From 02f44f1661cb811f6a37ccb18c188f3396d20053 Mon Sep 17 00:00:00 2001
From: "mintlify[bot]" <109931778+mintlify[bot]@users.noreply.github.com>
Date: Fri, 15 May 2026 16:14:23 -0700
Subject: [PATCH 1/2] docs: bigint timestamp conversion for Kafka streams
(#10890)
* docs: document bigint timestamp conversion for Kafka streams
* docs: move bigint timestamp CAST to time dimension sql
---------
Co-authored-by: mintlify[bot] <109931778+mintlify[bot]@users.noreply.github.com>
---
.../connect-to-data/data-sources/ksqldb.mdx | 40 +++++++++++++++++++
1 file changed, 40 insertions(+)
diff --git a/docs-mintlify/admin/connect-to-data/data-sources/ksqldb.mdx b/docs-mintlify/admin/connect-to-data/data-sources/ksqldb.mdx
index c78f6d2210f83..7ba26ed2f91b5 100644
--- a/docs-mintlify/admin/connect-to-data/data-sources/ksqldb.mdx
+++ b/docs-mintlify/admin/connect-to-data/data-sources/ksqldb.mdx
@@ -823,6 +823,46 @@ expression chain to truncate timestamps to the configured granularity
natively on each micro-batch during ingestion. Standard SQL functions
like `date_trunc` are also available in the `select_statement`.

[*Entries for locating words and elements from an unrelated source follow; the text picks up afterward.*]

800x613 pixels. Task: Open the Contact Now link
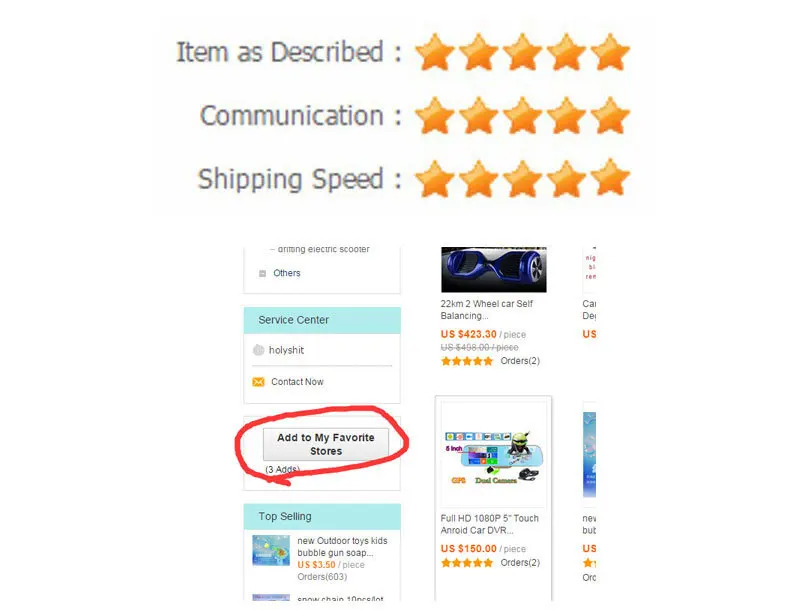tap(297, 382)
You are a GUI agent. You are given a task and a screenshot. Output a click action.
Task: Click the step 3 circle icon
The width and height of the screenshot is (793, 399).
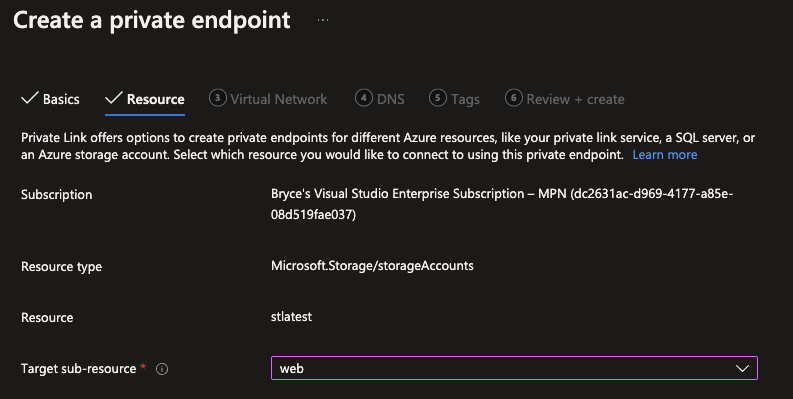tap(217, 98)
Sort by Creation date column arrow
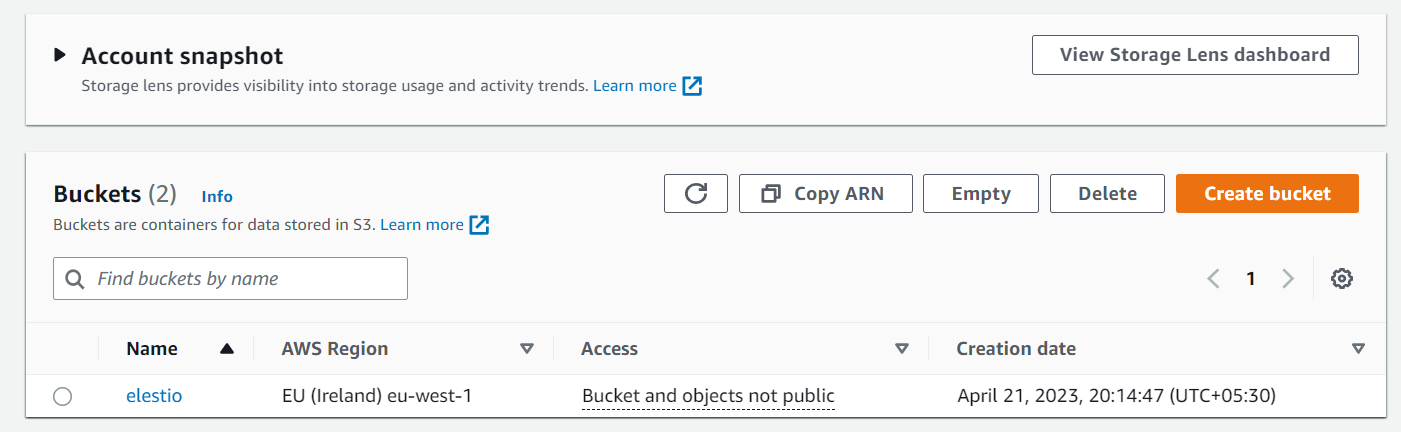Viewport: 1401px width, 432px height. (x=1357, y=349)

+##### Converting `bigint` timestamps
+
+When a source column stores a timestamp as a `bigint` (a common pattern
+in Kafka topics — for example, a `created_at` field with values like
+`1778800167128`), the value must be converted to a timestamp before it
+can be used as a time dimension.
+
+The conversion depends on the unit of the `bigint` value:
+
+- **Milliseconds** (most common, e.g. `Date.now()` in JavaScript, Java's
+ `System.currentTimeMillis()`) — multiply by `1000` before casting,
+ because `CAST(... AS TIMESTAMP(6))` interprets numeric input as
+ **microseconds**. Without the multiplication, a millisecond value like
+ `1778800167128` is read as microseconds and produces a timestamp in
+ 1970 instead of the intended date.
+- **Microseconds** — cast directly to `TIMESTAMP(6)`.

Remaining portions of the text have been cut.